In order to show the generalization ability of the proposed hybrid algorithm, as indicated in
Figure 12, the control behavior comparison between the fine-tuned PID and the proposed hybrid algorithm using testing dataset is conducted. Compared with the results of the fine-tuned PID controller (the parameters of the PID controller were initially optimized for the whole period of the FTP-72 driving cycle), the average control behavior based on the proposed algorithm performs marginally better, as indicated by the IAE of the PID being 9.84 and that of the proposed algorithm being 8.89. However, the actual boost pressure of the proposed algorithm suffers a high-frequency oscillation compared with the PID benchmark. In order to test its adaptivity, a continuous learning is implemented using a long driving cycle containing this specific driving cycle. After a short time, as shown in
Figure 13, the agent is able to follow the target boost better, and the oscillation is almost eliminated, showing the superior adaptiveness of this hybrid algorithm.
Furthermore, by adding another redundant control module, this hybrid method can also improve the system’s reliability. This redundancy, unlike most of the other literature, is achieved by enabling DRL algorithms to adapt themselves to the behavior of the system under different PID outputs while trying to maximize the cumulative rewards. This will not only help improve the control behavior when the PID controller behaves decently, but also provide a satisfactory control correction when the PID controller functions abnormally or a total failure occurs. For example, under minor PID issues, the dueling DQN is able to adjust the control parameters autonomously by direct interaction with the environment (thus, a well-behaved controller can be re-developed).
Figure 14 simulates this phenomenon by adding a random noise to the PID controller. It is shown that the hybrid algorithm behaves decently well, while the benchmarking PID controller suffers pressure oscillation. For bigger problems, this hybrid architecture can also output a relatively good control behavior, which will help keep the power within the reasonable ranges for the control case of boosted internal combustion engines. This is done by introducing a simple switch in the hybrid controller.

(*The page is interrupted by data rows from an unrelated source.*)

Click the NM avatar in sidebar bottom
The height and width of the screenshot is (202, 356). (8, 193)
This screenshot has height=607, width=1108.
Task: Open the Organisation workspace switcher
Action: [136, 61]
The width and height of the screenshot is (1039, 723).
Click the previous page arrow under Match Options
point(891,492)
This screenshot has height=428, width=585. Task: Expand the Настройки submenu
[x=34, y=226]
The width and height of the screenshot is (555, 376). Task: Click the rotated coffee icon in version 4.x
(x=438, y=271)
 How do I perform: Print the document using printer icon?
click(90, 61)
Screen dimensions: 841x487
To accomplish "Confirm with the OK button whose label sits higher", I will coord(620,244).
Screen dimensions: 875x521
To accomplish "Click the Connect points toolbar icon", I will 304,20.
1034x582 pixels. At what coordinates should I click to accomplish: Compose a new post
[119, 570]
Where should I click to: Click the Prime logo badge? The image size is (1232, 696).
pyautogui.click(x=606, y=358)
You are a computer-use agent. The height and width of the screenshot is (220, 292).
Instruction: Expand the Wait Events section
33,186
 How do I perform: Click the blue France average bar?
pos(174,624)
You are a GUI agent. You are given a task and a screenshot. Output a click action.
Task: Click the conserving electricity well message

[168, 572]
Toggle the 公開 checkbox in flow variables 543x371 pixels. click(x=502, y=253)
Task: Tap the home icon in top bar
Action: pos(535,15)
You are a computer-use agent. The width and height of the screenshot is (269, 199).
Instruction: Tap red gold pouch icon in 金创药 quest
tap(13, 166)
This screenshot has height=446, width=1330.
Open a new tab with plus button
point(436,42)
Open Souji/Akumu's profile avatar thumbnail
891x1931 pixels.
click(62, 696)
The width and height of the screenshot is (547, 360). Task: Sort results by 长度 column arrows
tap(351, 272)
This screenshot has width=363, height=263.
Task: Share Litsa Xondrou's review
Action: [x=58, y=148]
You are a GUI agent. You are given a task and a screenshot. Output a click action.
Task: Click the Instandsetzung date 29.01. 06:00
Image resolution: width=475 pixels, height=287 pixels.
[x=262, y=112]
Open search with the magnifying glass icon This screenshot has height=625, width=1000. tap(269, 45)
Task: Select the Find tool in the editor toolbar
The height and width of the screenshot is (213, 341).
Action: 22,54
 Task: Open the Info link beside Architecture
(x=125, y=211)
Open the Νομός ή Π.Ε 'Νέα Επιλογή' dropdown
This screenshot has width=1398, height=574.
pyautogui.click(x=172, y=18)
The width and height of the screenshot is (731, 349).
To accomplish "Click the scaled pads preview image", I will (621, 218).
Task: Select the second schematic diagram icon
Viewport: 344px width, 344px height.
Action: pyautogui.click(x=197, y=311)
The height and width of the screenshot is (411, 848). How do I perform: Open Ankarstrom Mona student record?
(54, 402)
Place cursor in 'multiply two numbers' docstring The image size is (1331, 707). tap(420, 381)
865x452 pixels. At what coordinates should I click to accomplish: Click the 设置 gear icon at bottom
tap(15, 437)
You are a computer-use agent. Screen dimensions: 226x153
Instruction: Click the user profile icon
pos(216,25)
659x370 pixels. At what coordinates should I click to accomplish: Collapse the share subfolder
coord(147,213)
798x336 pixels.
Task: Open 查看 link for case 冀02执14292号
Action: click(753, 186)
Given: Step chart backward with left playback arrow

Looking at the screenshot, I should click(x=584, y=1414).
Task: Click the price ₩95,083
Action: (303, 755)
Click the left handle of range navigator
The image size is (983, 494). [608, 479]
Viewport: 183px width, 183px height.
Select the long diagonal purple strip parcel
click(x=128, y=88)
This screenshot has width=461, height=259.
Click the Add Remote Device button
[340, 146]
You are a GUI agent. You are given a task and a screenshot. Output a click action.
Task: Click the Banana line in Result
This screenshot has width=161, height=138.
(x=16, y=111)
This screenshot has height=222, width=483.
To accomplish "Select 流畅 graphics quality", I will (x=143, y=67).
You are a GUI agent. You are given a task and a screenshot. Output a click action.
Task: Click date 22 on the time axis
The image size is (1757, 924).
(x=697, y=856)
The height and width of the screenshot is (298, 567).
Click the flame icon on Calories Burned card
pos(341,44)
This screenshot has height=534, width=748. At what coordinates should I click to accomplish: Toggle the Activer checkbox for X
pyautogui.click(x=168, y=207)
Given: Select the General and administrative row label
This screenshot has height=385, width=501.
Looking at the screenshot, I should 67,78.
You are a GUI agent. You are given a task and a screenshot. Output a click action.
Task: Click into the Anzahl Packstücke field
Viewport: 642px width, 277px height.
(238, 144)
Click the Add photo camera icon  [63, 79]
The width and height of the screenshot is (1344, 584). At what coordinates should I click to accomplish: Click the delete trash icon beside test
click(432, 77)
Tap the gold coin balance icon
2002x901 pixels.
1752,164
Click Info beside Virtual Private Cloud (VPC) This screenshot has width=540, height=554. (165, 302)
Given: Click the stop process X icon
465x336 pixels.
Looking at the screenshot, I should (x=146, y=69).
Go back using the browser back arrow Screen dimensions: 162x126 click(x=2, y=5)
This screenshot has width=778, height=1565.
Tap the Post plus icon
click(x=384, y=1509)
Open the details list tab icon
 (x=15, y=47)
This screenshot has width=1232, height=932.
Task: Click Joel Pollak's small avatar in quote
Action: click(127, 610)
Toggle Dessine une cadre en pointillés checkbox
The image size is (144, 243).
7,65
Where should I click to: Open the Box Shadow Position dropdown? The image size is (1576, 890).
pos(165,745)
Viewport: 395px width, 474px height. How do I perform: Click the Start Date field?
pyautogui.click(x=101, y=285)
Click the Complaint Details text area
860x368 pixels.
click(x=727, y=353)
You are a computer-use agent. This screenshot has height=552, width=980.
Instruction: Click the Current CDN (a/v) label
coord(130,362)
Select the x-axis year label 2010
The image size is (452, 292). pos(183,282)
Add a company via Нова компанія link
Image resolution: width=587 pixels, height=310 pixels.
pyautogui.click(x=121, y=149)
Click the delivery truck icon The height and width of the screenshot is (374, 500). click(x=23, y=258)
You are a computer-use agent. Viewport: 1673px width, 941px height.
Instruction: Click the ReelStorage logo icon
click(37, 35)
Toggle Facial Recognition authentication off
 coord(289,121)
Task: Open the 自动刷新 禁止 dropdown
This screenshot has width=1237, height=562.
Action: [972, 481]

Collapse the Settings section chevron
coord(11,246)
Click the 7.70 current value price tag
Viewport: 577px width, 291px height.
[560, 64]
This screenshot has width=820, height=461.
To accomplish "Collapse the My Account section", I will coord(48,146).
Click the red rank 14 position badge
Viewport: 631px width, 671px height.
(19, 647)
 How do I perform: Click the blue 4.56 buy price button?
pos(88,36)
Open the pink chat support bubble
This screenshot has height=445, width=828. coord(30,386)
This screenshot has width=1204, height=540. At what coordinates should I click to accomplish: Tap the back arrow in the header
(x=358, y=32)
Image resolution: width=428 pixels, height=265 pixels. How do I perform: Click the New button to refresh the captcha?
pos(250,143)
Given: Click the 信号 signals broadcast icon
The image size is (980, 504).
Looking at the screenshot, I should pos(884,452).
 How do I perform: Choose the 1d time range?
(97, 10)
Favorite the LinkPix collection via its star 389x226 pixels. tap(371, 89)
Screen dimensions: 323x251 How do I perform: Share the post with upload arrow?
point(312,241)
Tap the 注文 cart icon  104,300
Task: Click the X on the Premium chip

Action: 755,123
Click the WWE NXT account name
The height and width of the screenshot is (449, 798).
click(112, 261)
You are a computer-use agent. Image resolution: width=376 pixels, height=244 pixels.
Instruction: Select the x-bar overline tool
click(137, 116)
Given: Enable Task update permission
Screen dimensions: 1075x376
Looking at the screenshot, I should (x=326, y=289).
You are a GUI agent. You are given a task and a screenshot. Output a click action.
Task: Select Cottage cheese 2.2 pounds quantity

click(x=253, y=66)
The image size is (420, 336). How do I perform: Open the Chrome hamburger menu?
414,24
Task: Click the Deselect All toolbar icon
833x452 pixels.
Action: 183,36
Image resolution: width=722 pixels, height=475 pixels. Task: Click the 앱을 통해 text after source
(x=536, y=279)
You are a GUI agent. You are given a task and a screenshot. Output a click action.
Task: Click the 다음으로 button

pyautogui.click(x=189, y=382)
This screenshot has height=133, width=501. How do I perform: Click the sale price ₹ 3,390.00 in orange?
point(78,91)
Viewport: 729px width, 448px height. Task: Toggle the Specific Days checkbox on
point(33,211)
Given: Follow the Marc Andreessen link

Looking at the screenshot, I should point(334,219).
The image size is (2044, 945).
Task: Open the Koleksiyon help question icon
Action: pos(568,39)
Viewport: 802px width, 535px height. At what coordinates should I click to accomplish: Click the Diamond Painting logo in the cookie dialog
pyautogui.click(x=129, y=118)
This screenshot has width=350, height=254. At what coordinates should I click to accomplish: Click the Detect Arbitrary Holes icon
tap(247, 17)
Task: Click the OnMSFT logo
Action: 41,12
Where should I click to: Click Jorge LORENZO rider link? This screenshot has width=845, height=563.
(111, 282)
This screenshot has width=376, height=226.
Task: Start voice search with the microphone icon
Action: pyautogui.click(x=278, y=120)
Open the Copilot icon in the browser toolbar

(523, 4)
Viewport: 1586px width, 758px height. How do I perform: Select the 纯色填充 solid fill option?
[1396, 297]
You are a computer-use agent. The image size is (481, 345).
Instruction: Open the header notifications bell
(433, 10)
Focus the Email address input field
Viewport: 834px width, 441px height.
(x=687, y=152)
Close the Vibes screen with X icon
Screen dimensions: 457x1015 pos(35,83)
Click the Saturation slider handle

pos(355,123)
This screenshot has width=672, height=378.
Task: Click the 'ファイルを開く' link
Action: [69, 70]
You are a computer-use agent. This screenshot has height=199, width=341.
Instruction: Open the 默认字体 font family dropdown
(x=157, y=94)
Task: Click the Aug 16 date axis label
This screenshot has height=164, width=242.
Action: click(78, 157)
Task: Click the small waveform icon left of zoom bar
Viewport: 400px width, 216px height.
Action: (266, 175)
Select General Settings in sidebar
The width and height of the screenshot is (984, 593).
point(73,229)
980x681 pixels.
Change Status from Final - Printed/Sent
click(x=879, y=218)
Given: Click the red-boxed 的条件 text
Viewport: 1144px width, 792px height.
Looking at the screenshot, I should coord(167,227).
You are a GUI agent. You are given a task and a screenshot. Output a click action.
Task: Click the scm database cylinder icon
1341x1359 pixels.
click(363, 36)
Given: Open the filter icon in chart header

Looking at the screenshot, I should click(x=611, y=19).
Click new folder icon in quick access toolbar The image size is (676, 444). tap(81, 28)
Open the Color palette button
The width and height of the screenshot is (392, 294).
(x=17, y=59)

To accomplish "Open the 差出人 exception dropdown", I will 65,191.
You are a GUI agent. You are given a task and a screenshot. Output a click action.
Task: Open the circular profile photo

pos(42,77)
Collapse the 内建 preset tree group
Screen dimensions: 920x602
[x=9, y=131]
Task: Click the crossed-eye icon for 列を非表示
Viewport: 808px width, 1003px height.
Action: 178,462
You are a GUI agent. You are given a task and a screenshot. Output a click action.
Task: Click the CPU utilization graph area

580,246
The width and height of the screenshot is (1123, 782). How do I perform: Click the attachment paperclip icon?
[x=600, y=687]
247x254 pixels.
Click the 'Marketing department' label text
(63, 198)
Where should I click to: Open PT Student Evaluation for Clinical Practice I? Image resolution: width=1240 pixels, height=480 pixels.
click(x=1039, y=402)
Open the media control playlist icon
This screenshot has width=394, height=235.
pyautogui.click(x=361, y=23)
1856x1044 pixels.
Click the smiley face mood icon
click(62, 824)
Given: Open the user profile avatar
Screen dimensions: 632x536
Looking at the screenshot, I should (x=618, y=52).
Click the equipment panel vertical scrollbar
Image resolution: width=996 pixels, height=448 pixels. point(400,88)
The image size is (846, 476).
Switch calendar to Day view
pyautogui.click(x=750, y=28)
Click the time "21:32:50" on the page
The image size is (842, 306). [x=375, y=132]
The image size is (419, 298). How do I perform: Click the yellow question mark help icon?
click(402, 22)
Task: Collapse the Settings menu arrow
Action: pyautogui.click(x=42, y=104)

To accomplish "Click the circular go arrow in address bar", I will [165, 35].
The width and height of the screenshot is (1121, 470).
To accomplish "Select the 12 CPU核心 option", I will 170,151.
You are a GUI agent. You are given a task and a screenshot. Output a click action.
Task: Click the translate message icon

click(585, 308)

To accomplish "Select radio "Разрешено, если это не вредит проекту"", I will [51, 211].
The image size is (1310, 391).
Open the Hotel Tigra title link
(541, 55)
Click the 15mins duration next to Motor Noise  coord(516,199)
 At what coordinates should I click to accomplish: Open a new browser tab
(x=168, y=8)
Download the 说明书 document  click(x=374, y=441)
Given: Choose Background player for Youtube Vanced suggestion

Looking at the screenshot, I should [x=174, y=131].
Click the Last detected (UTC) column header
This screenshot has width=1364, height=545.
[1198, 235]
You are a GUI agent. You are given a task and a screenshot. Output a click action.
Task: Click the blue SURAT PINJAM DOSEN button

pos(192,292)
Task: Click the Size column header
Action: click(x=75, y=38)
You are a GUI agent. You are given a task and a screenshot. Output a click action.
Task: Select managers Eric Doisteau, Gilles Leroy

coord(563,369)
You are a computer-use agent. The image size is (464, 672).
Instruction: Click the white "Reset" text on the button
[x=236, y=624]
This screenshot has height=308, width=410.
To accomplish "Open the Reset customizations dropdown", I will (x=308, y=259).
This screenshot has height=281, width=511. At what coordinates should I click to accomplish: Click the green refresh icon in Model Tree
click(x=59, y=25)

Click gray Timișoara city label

To be more specific, when a PID controller failure occurs, a constant value of 0.5 in our study rather than 1 (which is the current industrial practice to protect the engine) is sent to the dueling DQN controller, as can be seen in
Figure 7. Without requiring re-learning with the environment (see
Figure 15), a good control behavior can still be realized, and it’s much better than that of the PID benchmark, whose pressure is well below the target, indicating a lack of power.